A Butterscotch signature consists of at most 30 spectrum analyses, each performed on consecutive 4-second blocks of audio, starting from the onset of the first 5 dB RMS increase counted computed from 22-sample blocks (when using a 44.100 Hz sampling rate).

Each spectrum analysis reduces each 4-second audio block to 256 equal-width frequency bands (using a 512-point FFT), then cuts the high half of the bands, and finally averages the remaining 128 bands logarithmically, to result in 8 log bands from the first significant band to 11.025 KHz (the center of the highest frequency band is around 8.4 KHz). Each sample represents the relative signal amplitude, with the reference 0 dB amplitude being equivalent to the value 1.0. Samples in the spectrum analysis are not normalized to dB, but instead left raw. Chunks supplied to the FFT are windowed by a Hann window.

As it turns out, the average of the correlation coefficient between corresponding bands (across the time domain) among a set of songs is surprisingly effective. Identical (non-rolling-start) songs correlate almost perfectly regardless of start time differences, encoding bitrate or even incompleteness. In contrast, different versions of the same song and different songs correlate very weakly or negatively. Additionally, the fingerprint has a very useful quality control purpose too, as you will see graphically below.

This is a graphical representation output of a spectrum in time -- not a Butterscotch fingerprint, but you get the idea:

Spectrum in time

Butterscotch itself does not work with dB-adjusted values, but the suite can be used to perform spectrum analysis in decibels, in linear (equal-width) bands and up to full-spectrum (22 KHz), for spectrum plots:

Spectrum in time (dB-adjusted)

Additionally, the suite can quantize these decibel-based points to a character, and display a character-based table onscreen, in a sort of very coarse, horizontal spectrogram.

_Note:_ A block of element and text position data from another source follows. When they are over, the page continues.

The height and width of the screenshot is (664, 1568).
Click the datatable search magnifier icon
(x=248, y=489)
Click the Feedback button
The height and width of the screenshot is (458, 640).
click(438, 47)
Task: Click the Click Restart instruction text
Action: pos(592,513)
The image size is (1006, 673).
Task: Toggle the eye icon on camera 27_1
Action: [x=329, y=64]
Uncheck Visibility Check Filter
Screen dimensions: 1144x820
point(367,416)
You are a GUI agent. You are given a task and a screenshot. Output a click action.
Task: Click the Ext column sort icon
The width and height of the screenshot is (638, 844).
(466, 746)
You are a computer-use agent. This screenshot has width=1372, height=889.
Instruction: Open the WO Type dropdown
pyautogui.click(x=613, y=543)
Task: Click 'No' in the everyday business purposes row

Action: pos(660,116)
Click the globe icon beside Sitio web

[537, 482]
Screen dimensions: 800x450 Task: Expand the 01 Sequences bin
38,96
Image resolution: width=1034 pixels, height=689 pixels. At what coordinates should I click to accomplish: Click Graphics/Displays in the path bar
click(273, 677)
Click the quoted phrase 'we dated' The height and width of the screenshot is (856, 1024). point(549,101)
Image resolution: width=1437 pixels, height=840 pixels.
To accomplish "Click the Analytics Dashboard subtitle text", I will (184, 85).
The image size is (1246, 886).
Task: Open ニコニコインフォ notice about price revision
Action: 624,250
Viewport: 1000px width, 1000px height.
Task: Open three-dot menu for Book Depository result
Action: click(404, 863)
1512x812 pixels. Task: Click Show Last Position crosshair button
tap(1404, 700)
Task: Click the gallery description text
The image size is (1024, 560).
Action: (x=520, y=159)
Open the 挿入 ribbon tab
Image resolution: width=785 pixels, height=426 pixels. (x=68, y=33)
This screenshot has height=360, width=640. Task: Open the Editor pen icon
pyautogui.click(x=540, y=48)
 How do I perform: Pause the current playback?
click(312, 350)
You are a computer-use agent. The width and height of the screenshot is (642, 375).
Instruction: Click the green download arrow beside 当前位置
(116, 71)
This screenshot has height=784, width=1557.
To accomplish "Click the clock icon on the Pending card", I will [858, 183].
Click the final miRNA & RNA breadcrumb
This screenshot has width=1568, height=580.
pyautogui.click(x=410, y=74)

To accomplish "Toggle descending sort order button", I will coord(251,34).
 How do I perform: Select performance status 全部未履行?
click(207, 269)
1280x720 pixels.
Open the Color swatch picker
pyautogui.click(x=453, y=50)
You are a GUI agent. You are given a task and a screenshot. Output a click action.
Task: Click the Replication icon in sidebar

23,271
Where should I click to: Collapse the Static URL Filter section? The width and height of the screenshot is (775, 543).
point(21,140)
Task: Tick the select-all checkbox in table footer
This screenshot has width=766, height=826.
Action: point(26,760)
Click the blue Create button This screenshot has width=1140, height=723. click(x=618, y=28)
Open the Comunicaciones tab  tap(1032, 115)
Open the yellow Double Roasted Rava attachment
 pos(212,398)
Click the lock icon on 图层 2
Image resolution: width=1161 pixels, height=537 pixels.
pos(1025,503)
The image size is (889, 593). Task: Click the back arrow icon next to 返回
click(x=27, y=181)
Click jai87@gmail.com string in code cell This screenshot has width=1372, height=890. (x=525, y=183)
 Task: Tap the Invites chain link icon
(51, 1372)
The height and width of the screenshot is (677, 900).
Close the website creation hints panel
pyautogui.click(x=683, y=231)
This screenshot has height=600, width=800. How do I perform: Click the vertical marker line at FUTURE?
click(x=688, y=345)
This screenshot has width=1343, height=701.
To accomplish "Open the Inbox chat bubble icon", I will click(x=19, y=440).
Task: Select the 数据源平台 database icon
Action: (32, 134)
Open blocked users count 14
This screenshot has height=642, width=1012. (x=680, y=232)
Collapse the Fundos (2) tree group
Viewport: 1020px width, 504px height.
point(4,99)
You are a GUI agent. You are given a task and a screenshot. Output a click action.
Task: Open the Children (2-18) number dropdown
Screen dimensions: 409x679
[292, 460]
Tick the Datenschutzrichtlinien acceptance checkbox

Properties of the algorithm

The algorithm's requirements specify that the algorithm:

  • Be robust against different "onsets of audible signal". If two different files contain the same song, and one of them has some extra silence at the start, that's not a problem.
  • Be robust against identifying songs with rolling starts. A song in a megamix is not conflated with the same song's album / single release.
  • Be robust against lossy compression. The 16~18 KHz lowpass algorithm in MP3 does not affect Butterscotch. A song encoded twice with different quality settings is reliably identified as the same song.
  • Be robust against incomplete songs. Two copies of the same song (one complete, one incomplete) still correlate highly, and you can use your music player to weed out the shorter one.
  • Be fast. A 20.000 song collection needs to be fingerprinted efficiently, and posterior analysis of the collection needs to be nearly instantaneous. Oops... we're working on that.

To accomplish these, the algorithm:

  • vectorizes all operations as much as possible,
  • discards frequencies above 11 KHz,
  • seeks to onset of audio by identifying the first RMS rise in a very short time frame,
  • does not perform FFTs until end of audio, but just for two minutes.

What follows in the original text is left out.